- Task prompt -
In the records below, begin at the line that has "Expand the Tracking" and stop after the line that has "The image size is (609, 452)."; quote those lines verbatim and nothing more.

[Stored items]
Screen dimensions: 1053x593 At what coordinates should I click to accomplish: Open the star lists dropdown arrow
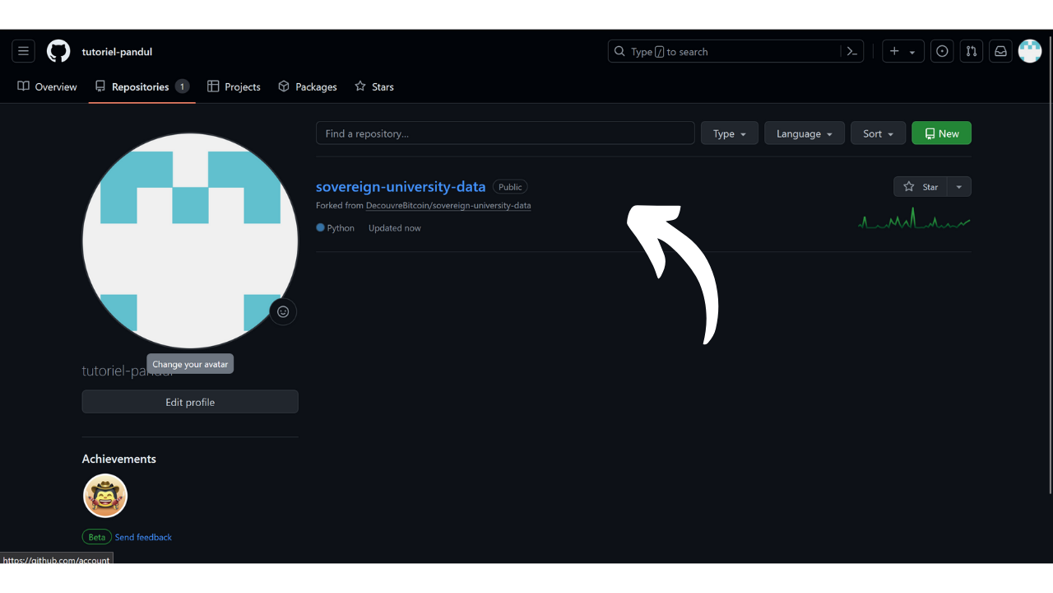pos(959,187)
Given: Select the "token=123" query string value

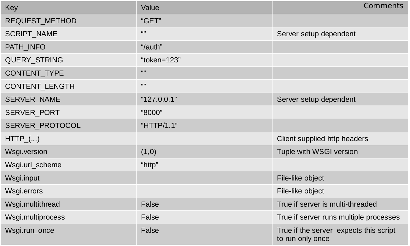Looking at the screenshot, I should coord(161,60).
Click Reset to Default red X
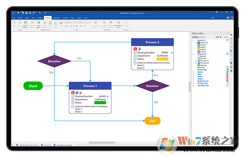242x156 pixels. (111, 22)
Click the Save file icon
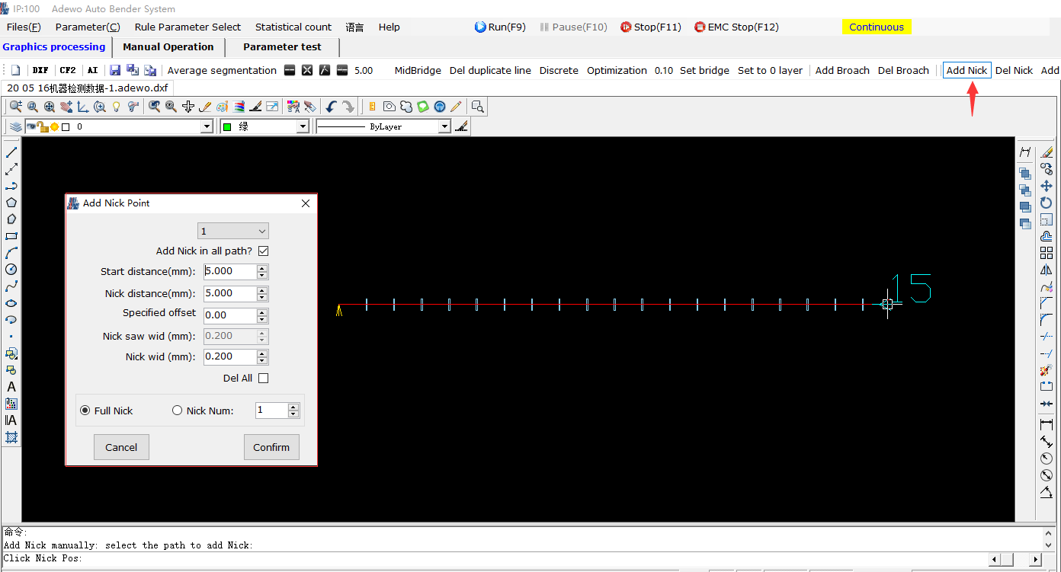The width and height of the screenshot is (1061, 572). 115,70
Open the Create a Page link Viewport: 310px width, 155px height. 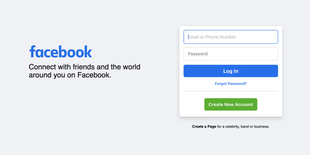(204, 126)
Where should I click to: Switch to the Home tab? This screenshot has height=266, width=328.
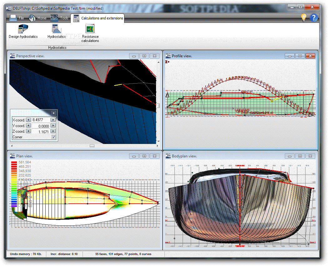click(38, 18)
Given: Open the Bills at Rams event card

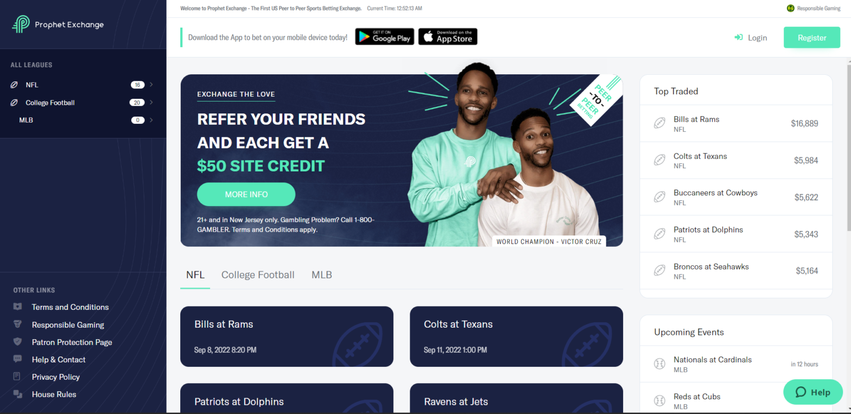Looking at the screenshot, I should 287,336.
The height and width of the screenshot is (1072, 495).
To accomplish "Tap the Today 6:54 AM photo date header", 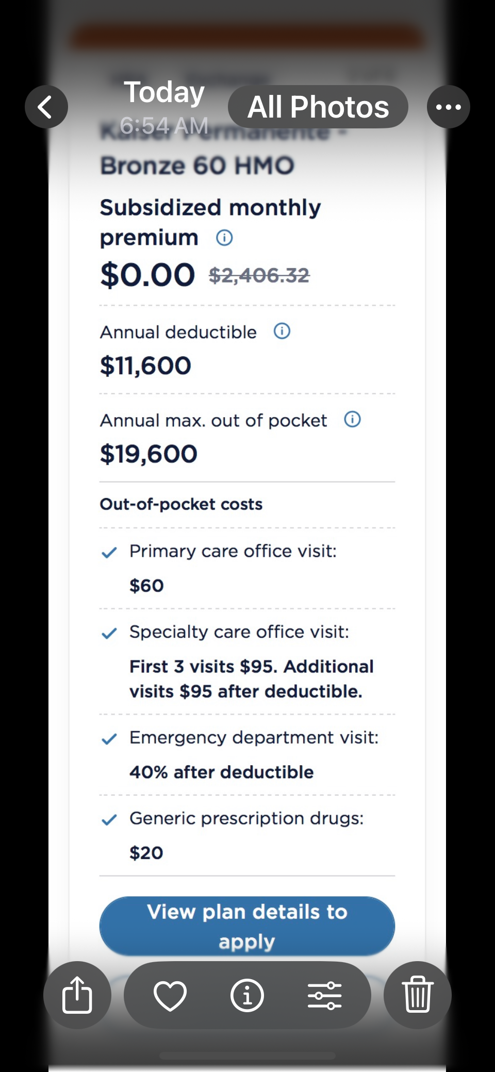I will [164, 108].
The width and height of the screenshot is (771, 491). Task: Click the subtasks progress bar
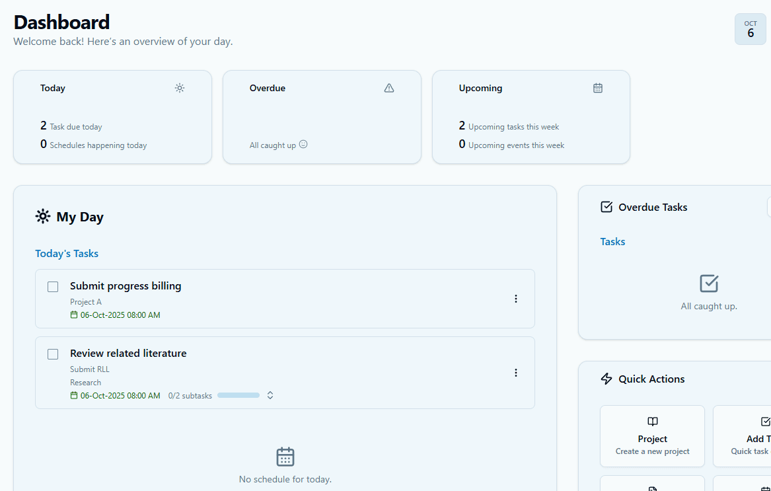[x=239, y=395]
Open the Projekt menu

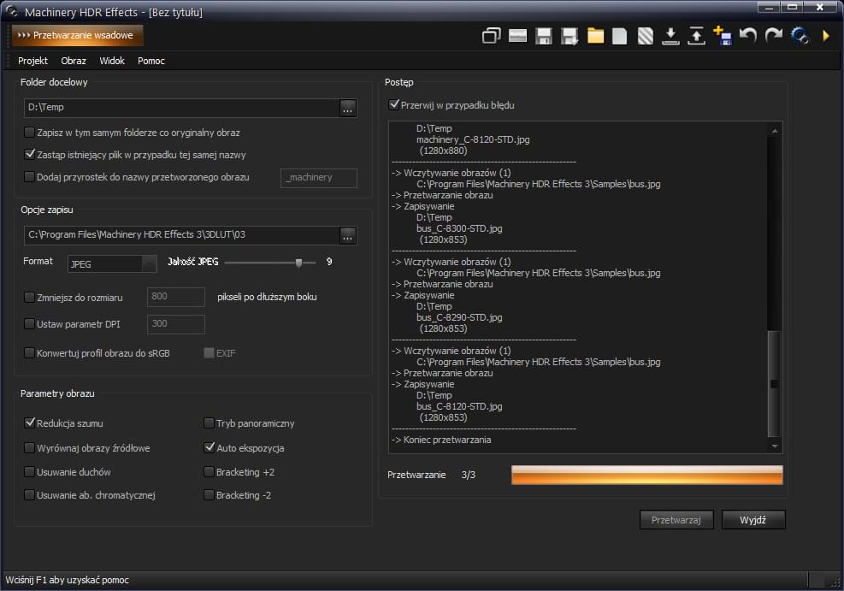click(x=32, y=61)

--

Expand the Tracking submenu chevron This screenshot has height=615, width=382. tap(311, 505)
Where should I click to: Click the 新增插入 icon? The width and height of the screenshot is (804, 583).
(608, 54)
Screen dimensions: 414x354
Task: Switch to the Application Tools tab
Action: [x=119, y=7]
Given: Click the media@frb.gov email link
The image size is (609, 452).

- Exercise response -
Expand the Tracking submenu chevron This screenshot has height=615, width=382. tap(311, 505)
Where should I click to: Click the 新增插入 icon? The width and height of the screenshot is (804, 583).
(608, 54)
Screen dimensions: 414x354
Task: Switch to the Application Tools tab
Action: [x=119, y=7]
Given: Click the media@frb.gov email link
The image size is (609, 452).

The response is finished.